## Directions for this task
Exactly retype the lines from the top of the data through the line containing "You are a computer-use agent.", leaving out every picture.

## Data to examine

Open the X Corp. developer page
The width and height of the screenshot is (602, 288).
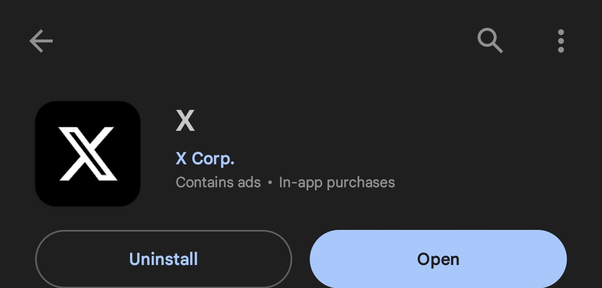(205, 158)
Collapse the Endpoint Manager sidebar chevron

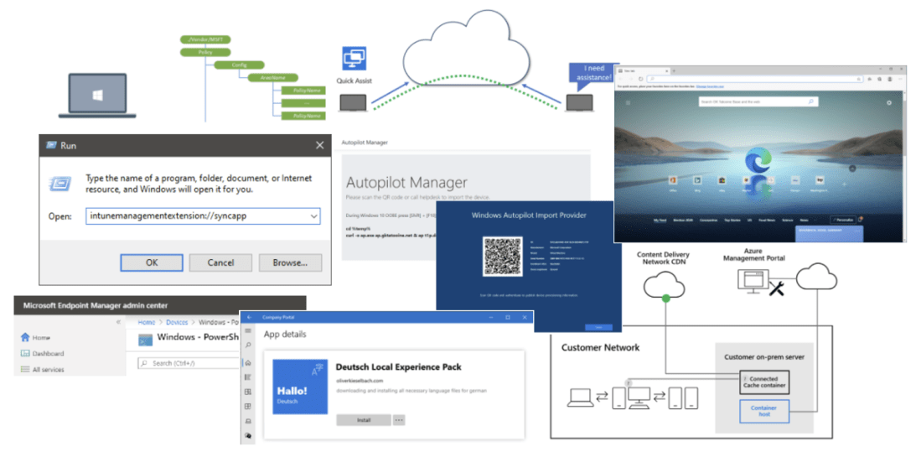click(117, 322)
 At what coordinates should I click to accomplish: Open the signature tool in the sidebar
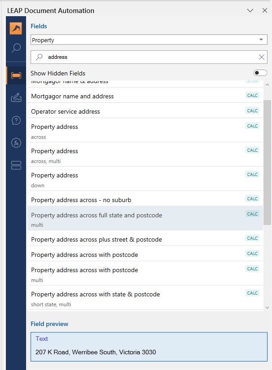click(x=16, y=98)
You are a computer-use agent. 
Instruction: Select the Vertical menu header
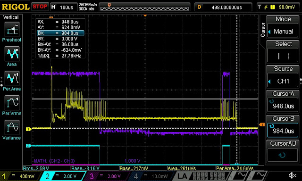(11, 17)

## Answer below
Open the X Corp. developer page
The width and height of the screenshot is (602, 288).
(205, 158)
Collapse the Endpoint Manager sidebar chevron

click(117, 322)
 At what coordinates should I click to accomplish: Open the signature tool in the sidebar
click(x=16, y=98)
You are a computer-use agent. 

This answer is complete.